Google's self-driving car company Waymo accuses Uber of deliberately concealing infringement facts

After recently filing a lawsuit against Uber and accusing it of stealing self-driving technology, which it believed would affect at least US$500 million in technology-derived value, Waymo, Google’s self-driving car company, further requested the court last week to ban Uber’s self-driving technology. Anthony Levandowski, head of human and vehicle development, continues to be involved in research and development.

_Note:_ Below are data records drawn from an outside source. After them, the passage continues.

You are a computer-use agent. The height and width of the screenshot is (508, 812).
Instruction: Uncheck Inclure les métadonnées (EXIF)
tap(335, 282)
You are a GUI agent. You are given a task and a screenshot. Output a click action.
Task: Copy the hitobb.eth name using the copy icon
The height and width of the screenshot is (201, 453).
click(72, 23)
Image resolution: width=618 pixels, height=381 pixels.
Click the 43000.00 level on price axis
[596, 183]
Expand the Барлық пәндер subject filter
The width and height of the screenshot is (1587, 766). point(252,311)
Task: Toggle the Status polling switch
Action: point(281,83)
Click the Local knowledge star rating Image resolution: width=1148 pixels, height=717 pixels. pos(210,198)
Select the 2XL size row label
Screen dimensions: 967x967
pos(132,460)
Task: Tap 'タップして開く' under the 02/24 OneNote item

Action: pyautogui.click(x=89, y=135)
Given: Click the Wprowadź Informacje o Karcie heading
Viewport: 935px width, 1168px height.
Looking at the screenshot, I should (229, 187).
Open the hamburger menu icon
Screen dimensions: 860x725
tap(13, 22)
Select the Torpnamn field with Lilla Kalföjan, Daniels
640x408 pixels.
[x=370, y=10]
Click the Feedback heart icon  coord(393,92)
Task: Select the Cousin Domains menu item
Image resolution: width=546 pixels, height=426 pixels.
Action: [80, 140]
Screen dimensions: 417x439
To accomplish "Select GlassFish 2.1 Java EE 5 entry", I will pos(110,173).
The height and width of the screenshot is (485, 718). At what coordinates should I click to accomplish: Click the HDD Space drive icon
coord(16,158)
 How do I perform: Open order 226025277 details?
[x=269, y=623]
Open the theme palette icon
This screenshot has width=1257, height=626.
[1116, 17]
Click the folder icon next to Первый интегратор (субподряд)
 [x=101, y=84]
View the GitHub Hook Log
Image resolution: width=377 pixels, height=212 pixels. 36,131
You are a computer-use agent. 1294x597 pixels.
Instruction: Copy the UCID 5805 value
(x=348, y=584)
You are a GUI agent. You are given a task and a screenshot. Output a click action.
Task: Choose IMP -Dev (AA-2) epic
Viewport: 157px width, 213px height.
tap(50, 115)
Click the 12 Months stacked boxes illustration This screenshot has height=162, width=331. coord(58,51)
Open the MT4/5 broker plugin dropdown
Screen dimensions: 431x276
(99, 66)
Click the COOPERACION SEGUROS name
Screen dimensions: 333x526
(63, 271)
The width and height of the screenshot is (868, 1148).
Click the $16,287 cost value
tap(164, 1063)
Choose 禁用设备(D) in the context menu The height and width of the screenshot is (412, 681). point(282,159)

Anthony Levandowski used to work as an engineer on Google’s self-driving car team. After he founded Otto, it was acquired by Uber about half a year ago, and began to promote the development of Uber’s self-driving car technology. Therefore, Waymo believes that Anthony Levandowski will use Due to his position, he brought the laser radar component design used in Waymo's autonomous vehicle design to Uber, and then used it in Uber's current investment in autonomous vehicle technology research and development projects.

Uber earlier demonstrated the design of its lidar sensing element called "Fuji" in a court statement and emphasized that its four-lens module design is different from Waymo's single-lens module, but Waymo believes that Uber is trying to hide the theft of technology and even deliberately hides the content of relevant documents, calling on the court to ban Anthony Levandowski from continuing to participate in Uber's autonomous vehicle technology research and development project.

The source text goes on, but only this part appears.